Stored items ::
*** Block opens ***

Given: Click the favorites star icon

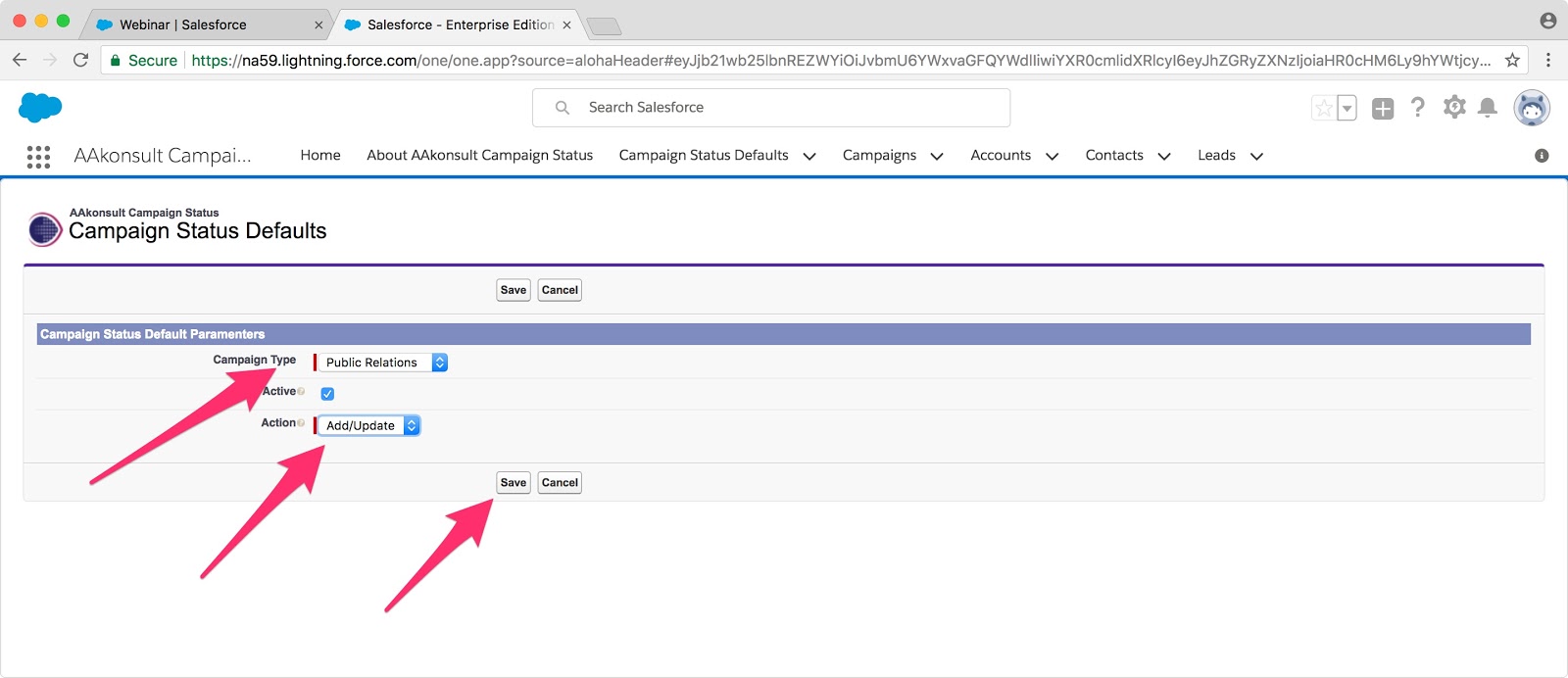Looking at the screenshot, I should click(x=1323, y=108).
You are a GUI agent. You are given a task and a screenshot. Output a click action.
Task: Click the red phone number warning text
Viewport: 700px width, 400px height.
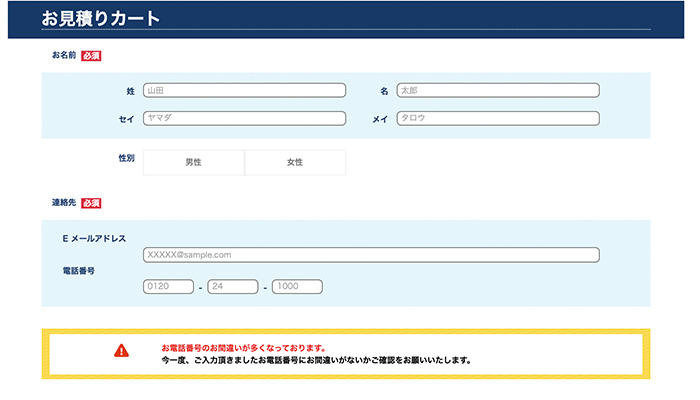click(244, 348)

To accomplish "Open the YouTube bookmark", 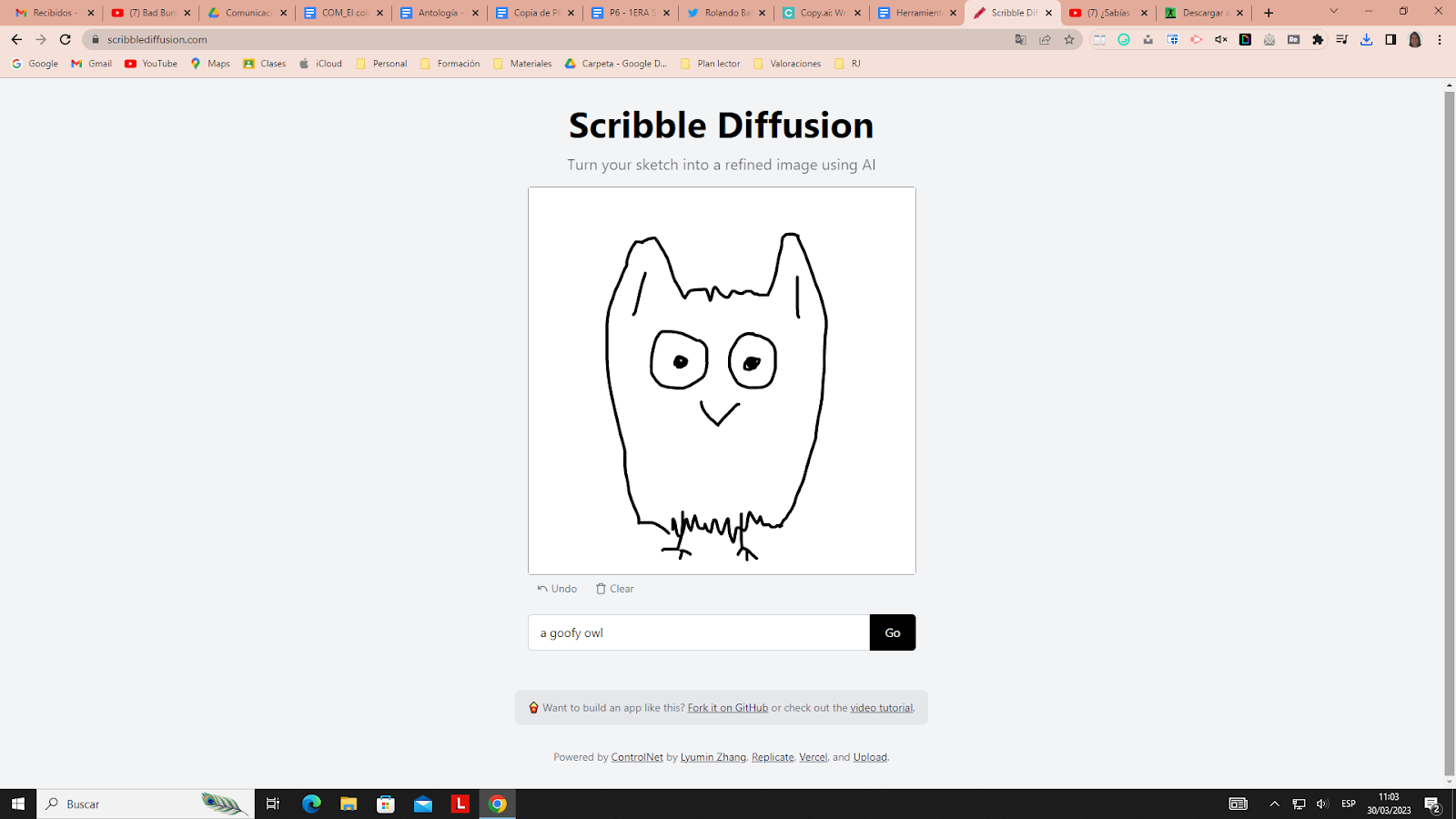I will point(151,64).
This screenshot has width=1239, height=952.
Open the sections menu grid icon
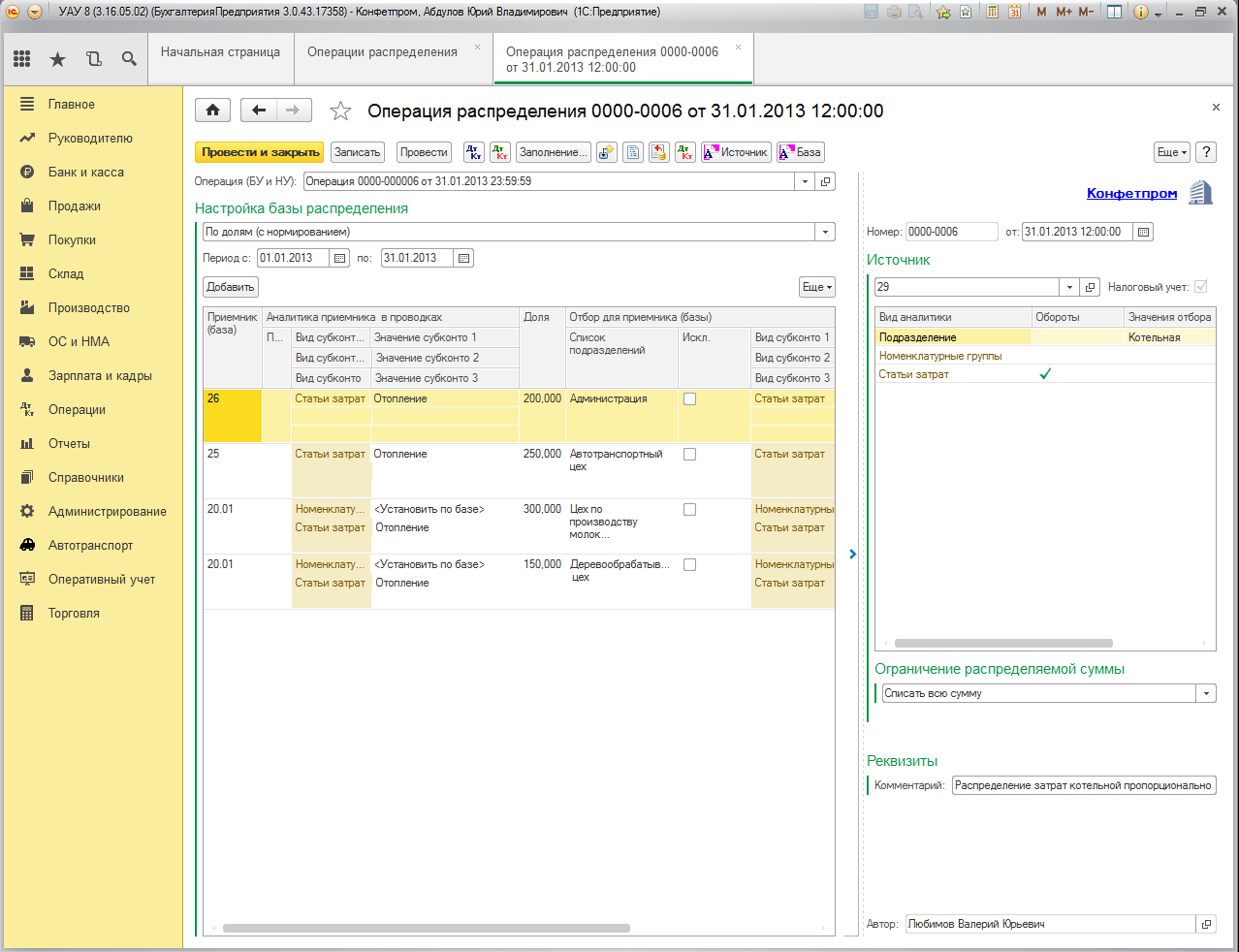tap(22, 59)
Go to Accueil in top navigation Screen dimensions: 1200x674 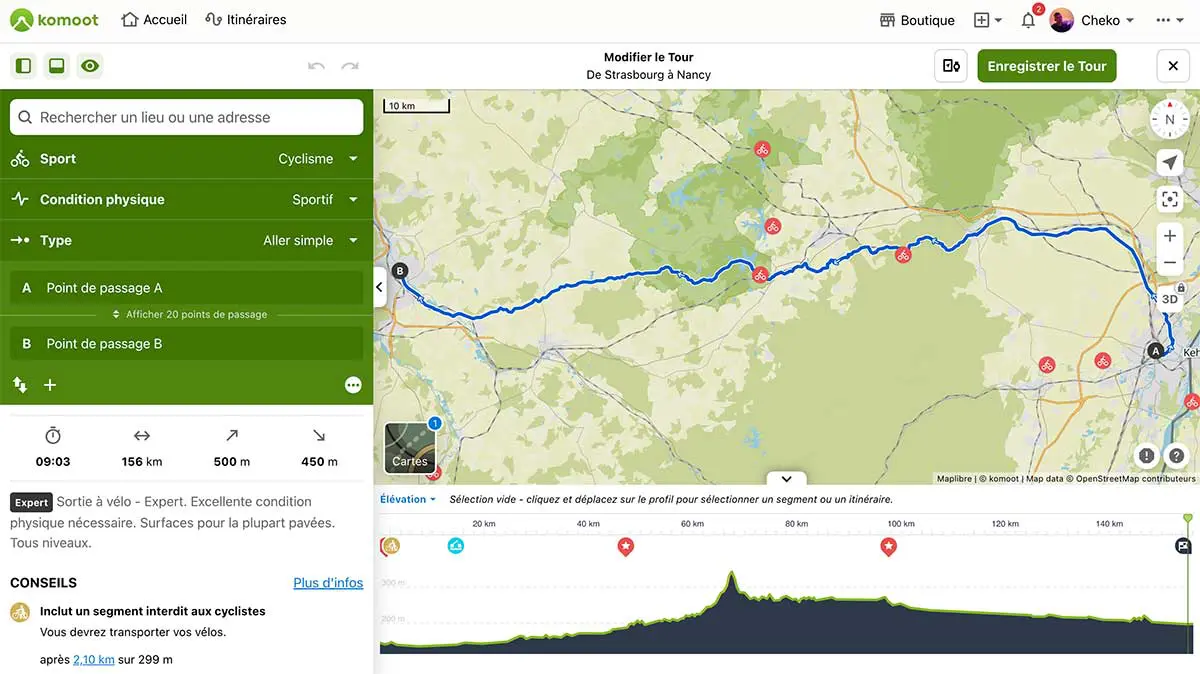tap(154, 20)
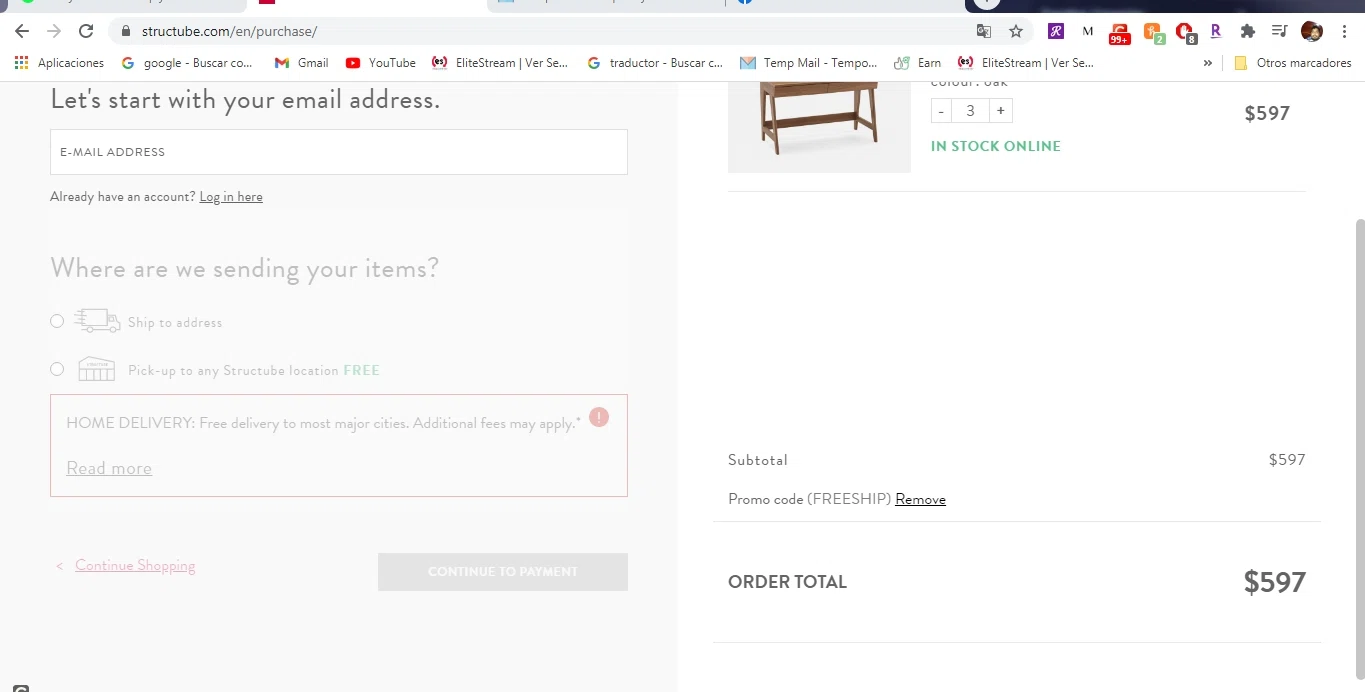Click the browser back arrow
Image resolution: width=1365 pixels, height=692 pixels.
(x=22, y=31)
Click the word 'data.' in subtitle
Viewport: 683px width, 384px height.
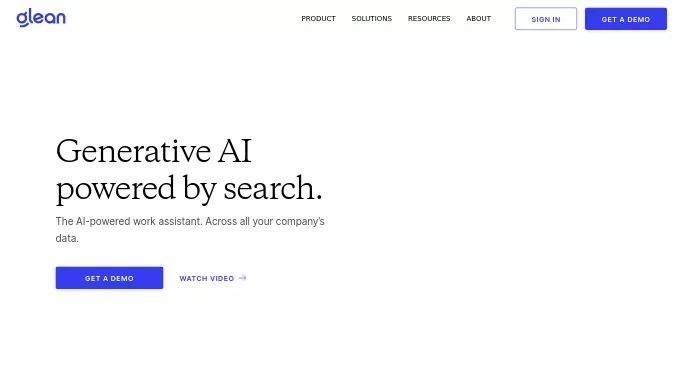(67, 238)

*** Block closes ***

BRIEF :: The response should hold only an exact retyping of the lines from the beginning of the data through the line containing "Task: Click the red phone number warning text", both ends kept, pictures omitted.

THE COMPLETED TASK ::
Given: Click the favorites star icon

Looking at the screenshot, I should click(x=1323, y=108).
You are a GUI agent. You are given a task and a screenshot. Output a click action.
Task: Click the red phone number warning text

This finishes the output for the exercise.